Ia menyebut, kliennya sejatinya memiliki kemampuan untuk memilih penasihat hukum sendiri yang mestinya dipenuhi Kejagung.
"Berdasarkan fakta persidangan di atas, maka penetapan Pemohon sebagai Tersangka dalam perkara ini dinyatakan tidak sah," kata dia.
ADVERTISEMENT
Dalam kesempatan itu, Ari juga meminta Hakim Pengadilan Negeri Jakarta Selatan untuk membatalkan status tersangka kliennya. Sekaligus membebaskannya dari tahanan.

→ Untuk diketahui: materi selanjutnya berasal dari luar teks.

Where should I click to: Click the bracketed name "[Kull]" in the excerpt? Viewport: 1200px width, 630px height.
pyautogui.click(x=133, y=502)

"[Meminta Hakim praperadilan] menetapkan dan memerintahkan kepada Termohon (Kejaksaan Agung) untuk membebaskan Pemohon atas nama Thomas Trikasih Lembong dari tahanan seketika setelah putusan ini diucapkan," ucap Ari membacakan petitumnya.
Pengacara juga meminta Hakim untuk memutuskan bahwa penetapan tersangka oleh Kejagung RI dan penahanan terhadap Tom Lembong tidak sah dan tidak mengikat secara hukum.
Tak hanya itu, Ari juga meminta Hakim memutuskan bahwa Kejagung tidak berwenang melakukan penyelidikan dan penyidikan terhadap pelaksanaan kebijakan importasi gula terhadap kliennya.
"Memerintahkan kepada Termohon untuk menghentikan Penyidikan terhadap Pemohon dalam perkara a quo," imbuh dia.
ADVERTISEMENT
Selain itu, ia juga meminta Hakim menyatakan agar segala tindak lanjut Kejagung terhadap Tom Lembong nantinya dinyatakan tidak sah.
"Menyatakan segala keputusan atau penetapan yang diterbitkan lebih lanjut oleh Termohon yang berkaitan dengan Penetapan Tersangka atas diri Pemohon adalah tidak sah dan tidak mengikat secara hukum," pungkasnya.
Adapun usai penyerahan dan pembacaan kesimpulan dari pihak Pemohon dan Termohon, agenda sidang selanjutnya adalah putusan praperadilan.